ASSIGNED TASK: Would you please retype, exactly, the lines of the listing below between the line with "How do I perform: Clear all" and the line with "Click the star before Safety Package", inclusive?
[Start of Attachment]
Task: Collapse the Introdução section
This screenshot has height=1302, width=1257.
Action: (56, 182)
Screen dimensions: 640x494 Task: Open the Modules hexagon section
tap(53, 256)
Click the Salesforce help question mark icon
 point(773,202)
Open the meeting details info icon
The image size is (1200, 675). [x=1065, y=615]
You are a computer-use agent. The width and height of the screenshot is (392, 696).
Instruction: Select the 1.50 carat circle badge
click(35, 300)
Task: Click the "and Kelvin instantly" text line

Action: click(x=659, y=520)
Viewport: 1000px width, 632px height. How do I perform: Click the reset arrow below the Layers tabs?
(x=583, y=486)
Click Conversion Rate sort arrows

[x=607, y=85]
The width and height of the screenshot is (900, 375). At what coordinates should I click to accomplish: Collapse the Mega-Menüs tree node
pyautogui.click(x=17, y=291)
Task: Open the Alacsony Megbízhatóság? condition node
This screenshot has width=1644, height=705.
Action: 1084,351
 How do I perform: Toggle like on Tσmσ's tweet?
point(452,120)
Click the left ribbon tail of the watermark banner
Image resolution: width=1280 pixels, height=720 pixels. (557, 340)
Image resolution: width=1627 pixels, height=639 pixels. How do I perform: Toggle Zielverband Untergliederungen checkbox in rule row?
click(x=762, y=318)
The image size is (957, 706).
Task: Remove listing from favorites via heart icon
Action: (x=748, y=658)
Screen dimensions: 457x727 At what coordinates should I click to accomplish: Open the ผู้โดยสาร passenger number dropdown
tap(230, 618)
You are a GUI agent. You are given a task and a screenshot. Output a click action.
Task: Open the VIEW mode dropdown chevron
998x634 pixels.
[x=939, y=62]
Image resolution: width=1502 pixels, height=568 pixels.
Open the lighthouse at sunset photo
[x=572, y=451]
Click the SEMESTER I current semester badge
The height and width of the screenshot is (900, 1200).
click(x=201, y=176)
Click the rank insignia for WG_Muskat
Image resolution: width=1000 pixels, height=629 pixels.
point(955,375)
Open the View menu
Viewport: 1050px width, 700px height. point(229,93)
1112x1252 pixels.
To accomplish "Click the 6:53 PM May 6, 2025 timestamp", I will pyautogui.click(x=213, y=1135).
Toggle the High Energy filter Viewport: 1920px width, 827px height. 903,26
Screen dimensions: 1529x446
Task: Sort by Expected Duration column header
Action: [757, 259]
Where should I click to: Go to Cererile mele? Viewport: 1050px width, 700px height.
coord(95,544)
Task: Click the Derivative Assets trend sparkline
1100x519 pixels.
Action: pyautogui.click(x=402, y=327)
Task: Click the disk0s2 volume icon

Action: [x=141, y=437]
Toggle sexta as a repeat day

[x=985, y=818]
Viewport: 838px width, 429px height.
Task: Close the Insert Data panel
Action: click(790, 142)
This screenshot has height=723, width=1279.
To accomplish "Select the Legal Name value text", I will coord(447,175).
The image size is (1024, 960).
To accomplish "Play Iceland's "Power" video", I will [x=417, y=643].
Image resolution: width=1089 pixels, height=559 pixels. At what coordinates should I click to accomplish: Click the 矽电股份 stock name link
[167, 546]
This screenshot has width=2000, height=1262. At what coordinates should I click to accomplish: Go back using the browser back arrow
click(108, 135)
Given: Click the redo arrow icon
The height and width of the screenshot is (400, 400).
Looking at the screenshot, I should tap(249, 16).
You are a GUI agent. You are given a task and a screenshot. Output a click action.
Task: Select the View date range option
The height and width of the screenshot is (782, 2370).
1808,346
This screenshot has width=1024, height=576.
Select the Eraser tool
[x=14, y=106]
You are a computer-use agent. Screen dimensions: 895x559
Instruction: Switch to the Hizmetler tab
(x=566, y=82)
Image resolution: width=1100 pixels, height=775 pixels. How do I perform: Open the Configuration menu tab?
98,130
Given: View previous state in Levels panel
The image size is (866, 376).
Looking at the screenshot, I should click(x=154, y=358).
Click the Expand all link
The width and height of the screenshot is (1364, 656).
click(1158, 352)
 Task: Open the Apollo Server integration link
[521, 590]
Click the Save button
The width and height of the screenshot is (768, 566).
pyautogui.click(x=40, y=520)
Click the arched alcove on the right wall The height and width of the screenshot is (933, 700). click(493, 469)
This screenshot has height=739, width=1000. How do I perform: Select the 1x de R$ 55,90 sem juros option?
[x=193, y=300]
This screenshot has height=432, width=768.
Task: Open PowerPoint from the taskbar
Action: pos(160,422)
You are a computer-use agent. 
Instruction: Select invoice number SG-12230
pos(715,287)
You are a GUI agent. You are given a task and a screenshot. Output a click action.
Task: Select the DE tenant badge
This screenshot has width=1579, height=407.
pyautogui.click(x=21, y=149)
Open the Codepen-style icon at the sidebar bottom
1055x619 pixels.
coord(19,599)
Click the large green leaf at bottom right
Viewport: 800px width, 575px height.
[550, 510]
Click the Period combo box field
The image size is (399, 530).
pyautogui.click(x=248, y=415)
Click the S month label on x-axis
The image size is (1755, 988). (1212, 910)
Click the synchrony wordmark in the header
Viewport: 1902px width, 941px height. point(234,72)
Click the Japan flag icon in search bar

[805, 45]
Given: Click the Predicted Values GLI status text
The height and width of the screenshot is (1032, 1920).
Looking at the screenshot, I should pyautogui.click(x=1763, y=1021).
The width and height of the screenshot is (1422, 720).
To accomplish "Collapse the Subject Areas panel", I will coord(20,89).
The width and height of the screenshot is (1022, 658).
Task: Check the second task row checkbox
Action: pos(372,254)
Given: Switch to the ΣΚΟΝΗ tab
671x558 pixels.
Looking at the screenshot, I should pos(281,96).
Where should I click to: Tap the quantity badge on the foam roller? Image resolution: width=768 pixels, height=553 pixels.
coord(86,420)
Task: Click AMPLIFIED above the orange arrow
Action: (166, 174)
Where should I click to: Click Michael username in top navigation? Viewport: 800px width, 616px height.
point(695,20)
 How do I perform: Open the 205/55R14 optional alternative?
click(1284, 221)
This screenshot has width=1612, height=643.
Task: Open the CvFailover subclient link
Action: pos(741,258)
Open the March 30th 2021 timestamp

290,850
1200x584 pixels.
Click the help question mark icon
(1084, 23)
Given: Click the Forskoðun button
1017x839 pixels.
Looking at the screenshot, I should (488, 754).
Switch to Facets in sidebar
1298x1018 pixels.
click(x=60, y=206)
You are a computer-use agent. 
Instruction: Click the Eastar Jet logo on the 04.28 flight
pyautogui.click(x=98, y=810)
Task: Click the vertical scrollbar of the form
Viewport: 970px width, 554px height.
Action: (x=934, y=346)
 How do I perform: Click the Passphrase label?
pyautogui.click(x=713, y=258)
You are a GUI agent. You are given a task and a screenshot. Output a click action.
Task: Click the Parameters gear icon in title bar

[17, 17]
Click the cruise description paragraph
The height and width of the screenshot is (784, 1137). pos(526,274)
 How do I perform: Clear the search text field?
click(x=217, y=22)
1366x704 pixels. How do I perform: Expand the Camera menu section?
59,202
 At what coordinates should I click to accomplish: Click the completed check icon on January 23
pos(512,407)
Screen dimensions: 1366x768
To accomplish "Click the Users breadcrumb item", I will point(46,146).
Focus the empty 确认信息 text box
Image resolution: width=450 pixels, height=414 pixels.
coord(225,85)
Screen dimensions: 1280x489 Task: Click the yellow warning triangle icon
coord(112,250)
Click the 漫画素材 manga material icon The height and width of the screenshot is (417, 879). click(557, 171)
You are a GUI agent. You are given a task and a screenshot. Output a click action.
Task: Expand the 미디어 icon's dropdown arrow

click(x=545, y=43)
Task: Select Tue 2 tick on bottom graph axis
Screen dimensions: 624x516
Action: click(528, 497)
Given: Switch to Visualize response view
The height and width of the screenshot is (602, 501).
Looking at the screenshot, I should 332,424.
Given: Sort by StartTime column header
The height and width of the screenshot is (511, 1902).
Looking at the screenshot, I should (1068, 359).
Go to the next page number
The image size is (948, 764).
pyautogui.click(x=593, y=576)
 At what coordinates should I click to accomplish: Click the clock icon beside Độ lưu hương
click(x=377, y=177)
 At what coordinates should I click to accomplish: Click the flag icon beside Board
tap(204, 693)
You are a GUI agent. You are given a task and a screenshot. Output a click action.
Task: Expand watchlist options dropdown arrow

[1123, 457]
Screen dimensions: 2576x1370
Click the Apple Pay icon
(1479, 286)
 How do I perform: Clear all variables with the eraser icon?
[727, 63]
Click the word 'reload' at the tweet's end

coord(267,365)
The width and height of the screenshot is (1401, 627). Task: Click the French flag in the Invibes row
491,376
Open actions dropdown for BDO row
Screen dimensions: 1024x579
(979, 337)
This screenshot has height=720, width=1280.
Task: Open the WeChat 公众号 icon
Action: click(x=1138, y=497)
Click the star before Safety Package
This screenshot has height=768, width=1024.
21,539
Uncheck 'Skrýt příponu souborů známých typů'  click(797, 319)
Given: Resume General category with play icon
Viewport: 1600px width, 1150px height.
[End of Attachment]
REPLY:
 How do I perform: Clear all variables with the eraser icon?
[727, 63]
Click the word 'reload' at the tweet's end

coord(267,365)
The width and height of the screenshot is (1401, 627). Task: Click the French flag in the Invibes row
491,376
Open actions dropdown for BDO row
Screen dimensions: 1024x579
(979, 337)
This screenshot has height=720, width=1280.
Task: Open the WeChat 公众号 icon
Action: click(x=1138, y=497)
Click the star before Safety Package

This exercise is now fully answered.